The writer was describing her experience on a school bus in Montana. It had to be one of the longest routes in the country, seventy miles, often on treacherous roads, taking two hours each way. The story is basically about the driver; of many years. He left home before dawn, spent the school day waiting to return his charges to their homes, and returned to his own home and family late in the day. He managed rugged, treacherous, often snowy roads, and ungrateful, often rowdy children, with good humor; even offering special boxes of chocolates to each child as a Christmas gift. He literally had the lives of hundreds of children in his hands over the years.
Obituaries can be long or they can be short. But what can they really tell us about the import of a human life? And how often do those who serve in unpretentious ways fall off the radar when we belatedly offer our attention and respect; or not!
When he died, his obituary didn’t mention he was a custodian. His funeral was sparsely attended. I suppose he was ignored or forgotten by many because he was not fluent in English.

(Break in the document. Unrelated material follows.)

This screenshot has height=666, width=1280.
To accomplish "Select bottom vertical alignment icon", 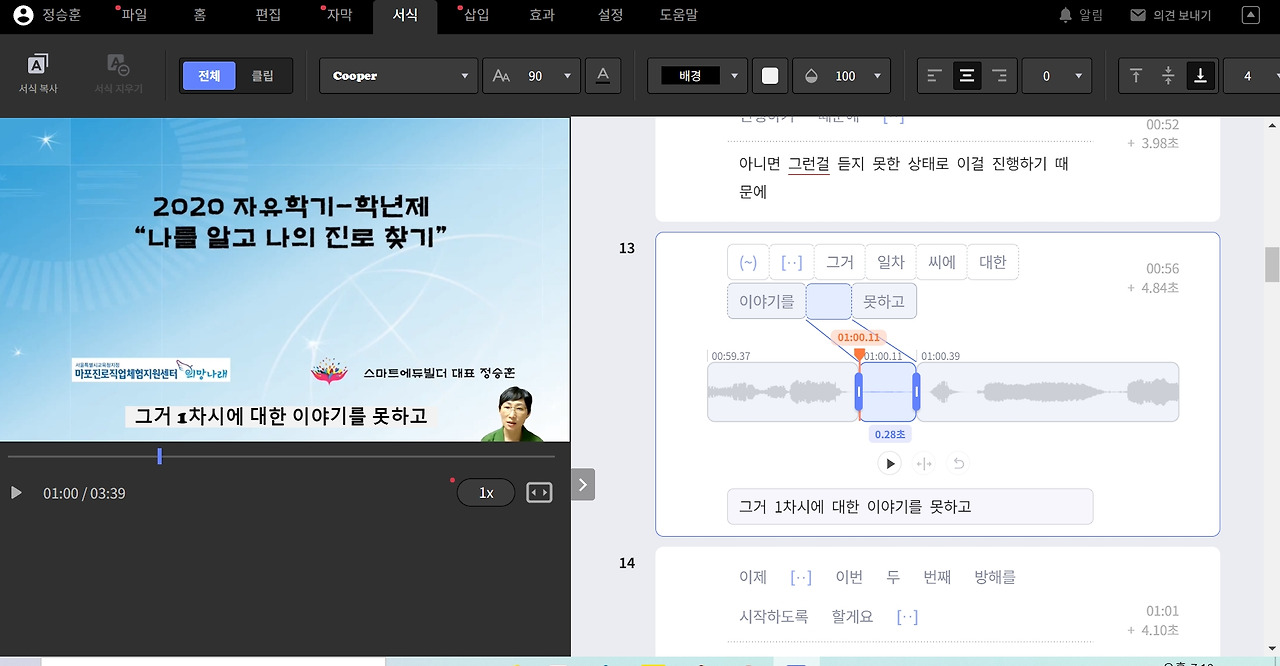I will (x=1199, y=75).
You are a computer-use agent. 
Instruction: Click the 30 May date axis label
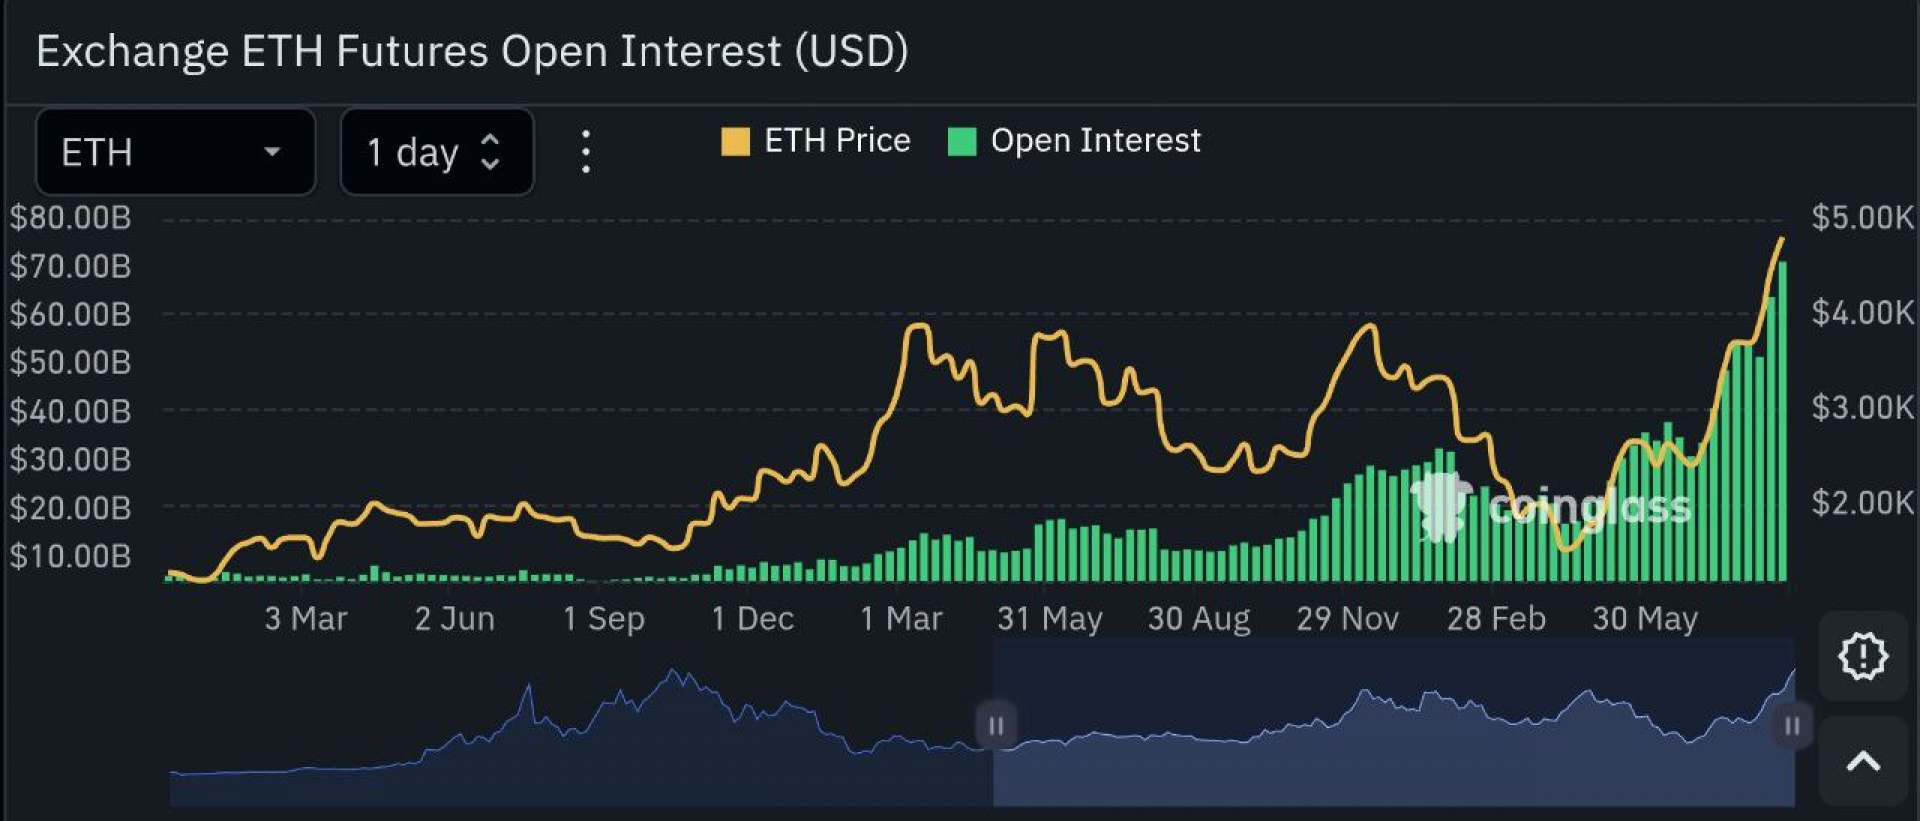pyautogui.click(x=1644, y=619)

In my first few years out of Seminary, I served a church as an Assistant Minister. I was young, the new kid on the block. Probably because none of the more tenured clergy in town would do it, or maybe because they took their turn before I arrived, a local funeral director always called me to do the “disability” funerals. You could hardly call them funerals. The deceased had been warehoused at a state facility for the disabled and many had no known family, or been essentially disowned by family; dumped on the state. There would not be anyone at the funeral but the funeral director and I. As a deeply religious Catholic, he couldn’t bear putting anyone in the ground without the reading of appropriate scripture and prayer. All the personal information I had for my prayers was a name. He and I prayed together at a grave site several times in my three short years in that community. None of those folks had an obituary in the local paper.
The idea of the Tzadikim is such an important concept! We can not always be certain those with the most visibility and the longest obituary are the ones holding the world together. Sometimes, it can be just the opposite, the unknown; the bus drivers, the custodians, the disabled; the wood cutters and water carriers.
Only through the eyes of God will human worth be assured, and measured.